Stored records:
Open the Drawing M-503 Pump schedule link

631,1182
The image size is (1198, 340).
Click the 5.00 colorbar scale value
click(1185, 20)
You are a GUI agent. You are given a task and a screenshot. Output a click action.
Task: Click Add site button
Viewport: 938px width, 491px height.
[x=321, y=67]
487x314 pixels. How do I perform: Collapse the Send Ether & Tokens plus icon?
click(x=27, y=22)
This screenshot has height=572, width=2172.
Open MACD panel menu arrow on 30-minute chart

...

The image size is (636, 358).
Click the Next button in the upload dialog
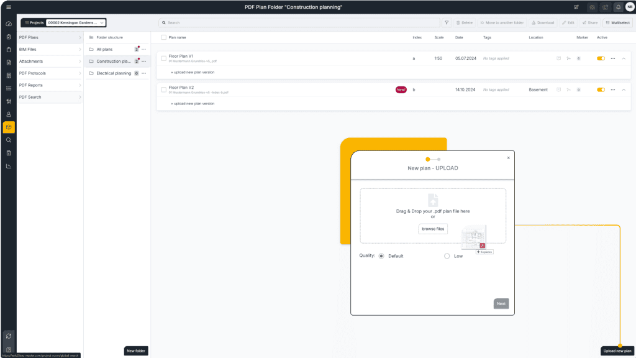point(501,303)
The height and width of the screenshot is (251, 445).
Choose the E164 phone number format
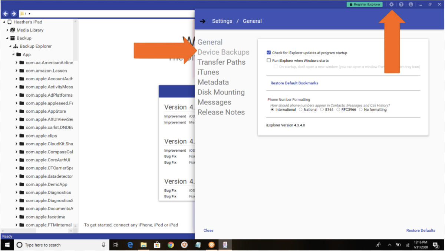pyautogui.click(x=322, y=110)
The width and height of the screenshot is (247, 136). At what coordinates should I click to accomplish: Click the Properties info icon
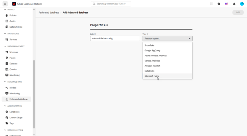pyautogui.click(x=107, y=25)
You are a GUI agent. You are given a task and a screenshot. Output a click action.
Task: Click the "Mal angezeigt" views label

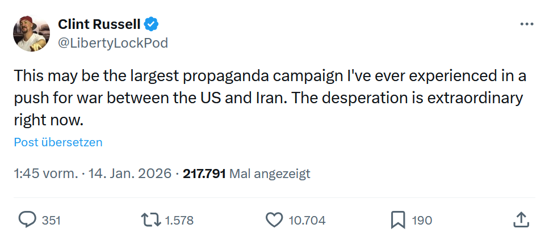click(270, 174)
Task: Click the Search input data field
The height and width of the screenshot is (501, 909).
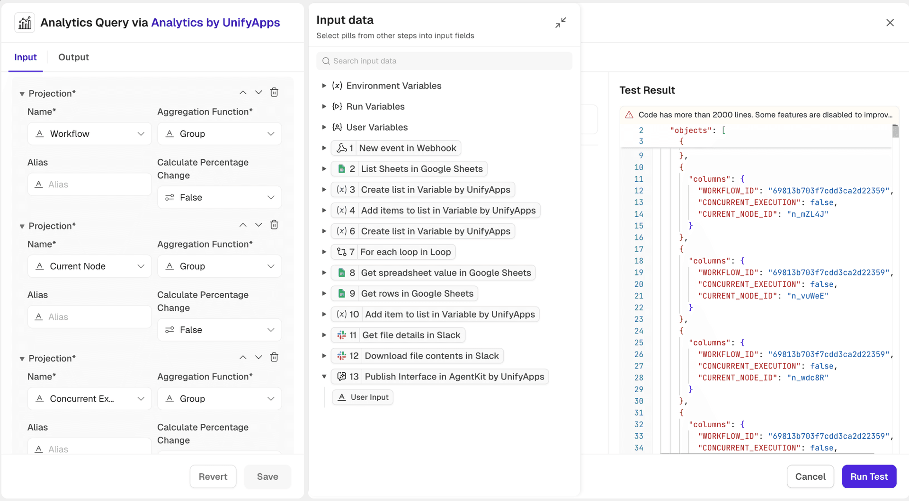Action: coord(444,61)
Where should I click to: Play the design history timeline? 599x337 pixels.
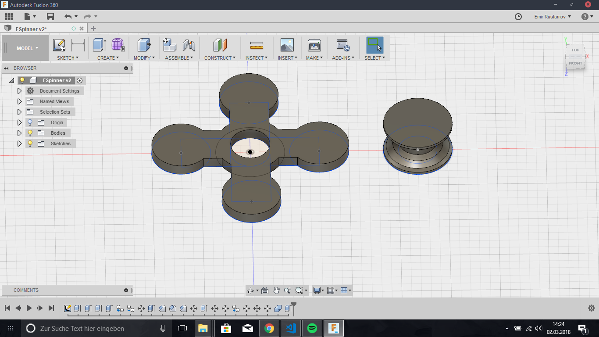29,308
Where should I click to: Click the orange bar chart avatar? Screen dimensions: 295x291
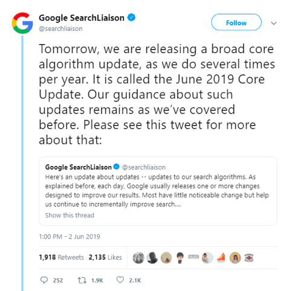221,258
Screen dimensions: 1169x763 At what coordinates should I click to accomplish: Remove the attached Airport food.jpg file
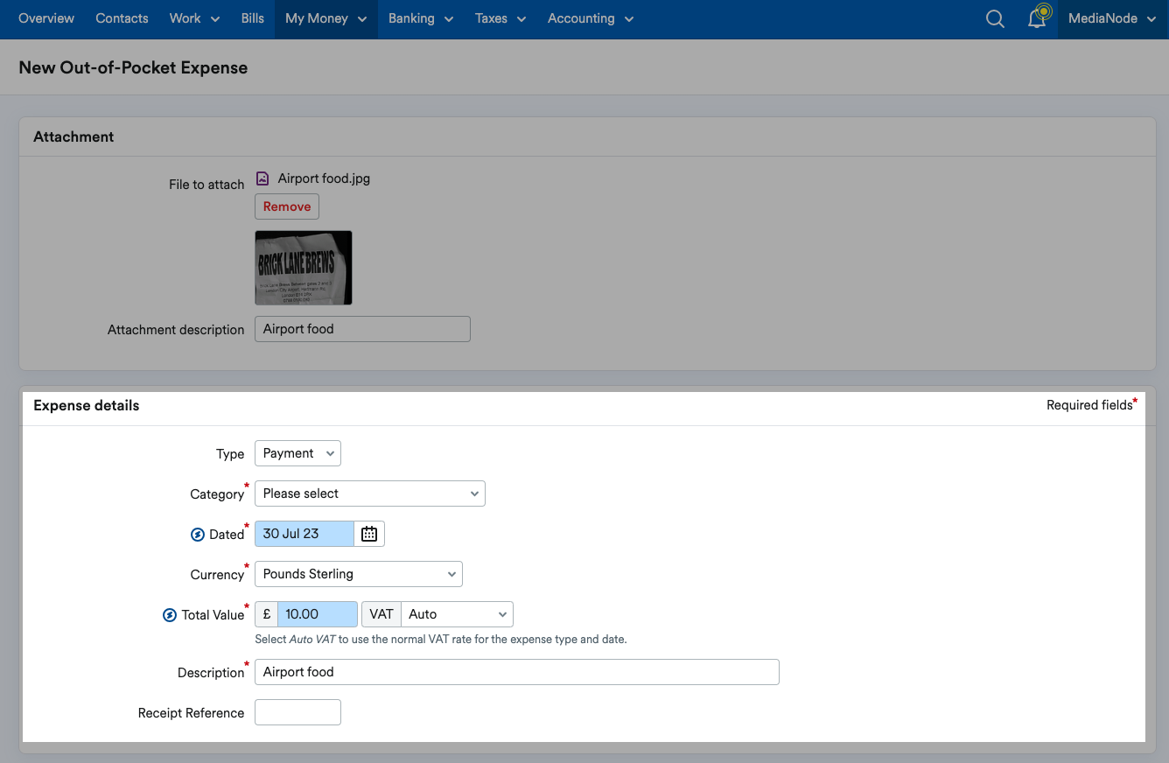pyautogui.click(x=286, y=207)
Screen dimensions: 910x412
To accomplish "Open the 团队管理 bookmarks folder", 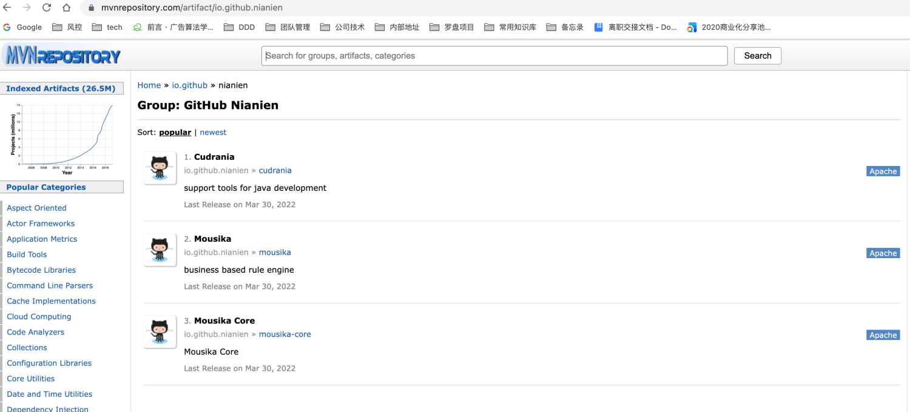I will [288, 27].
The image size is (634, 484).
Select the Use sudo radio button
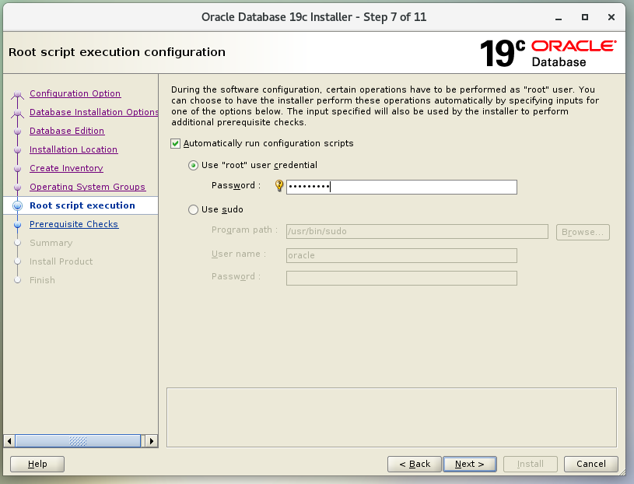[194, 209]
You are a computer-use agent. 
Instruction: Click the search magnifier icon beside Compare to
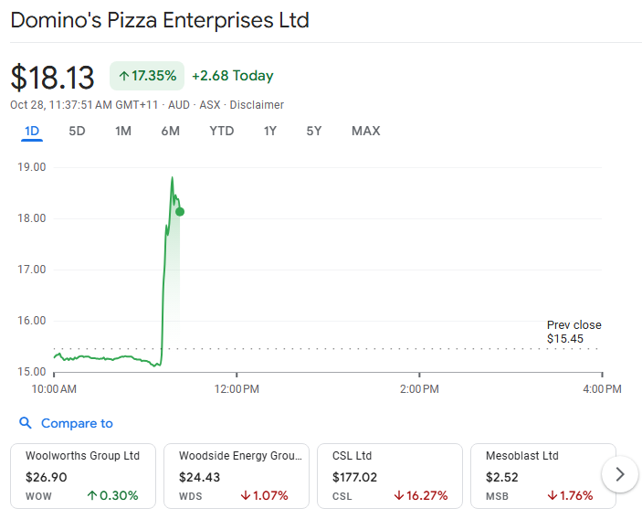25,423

Task instructions: Look above for the line with "Open the Drawing M-503 Pump schedule link"; retype exactly that line, every line after it up to the line with "Open MACD panel menu arrow on 30-minute chart", and that line too, nothing else.

Exercise response:
Open the Drawing M-503 Pump schedule link

631,1182
The image size is (1198, 340).
Click the 5.00 colorbar scale value
click(1185, 20)
You are a GUI agent. You are given a task and a screenshot. Output a click action.
Task: Click Add site button
Viewport: 938px width, 491px height.
[x=321, y=67]
487x314 pixels. How do I perform: Collapse the Send Ether & Tokens plus icon?
click(x=27, y=22)
This screenshot has height=572, width=2172.
Open MACD panel menu arrow on 30-minute chart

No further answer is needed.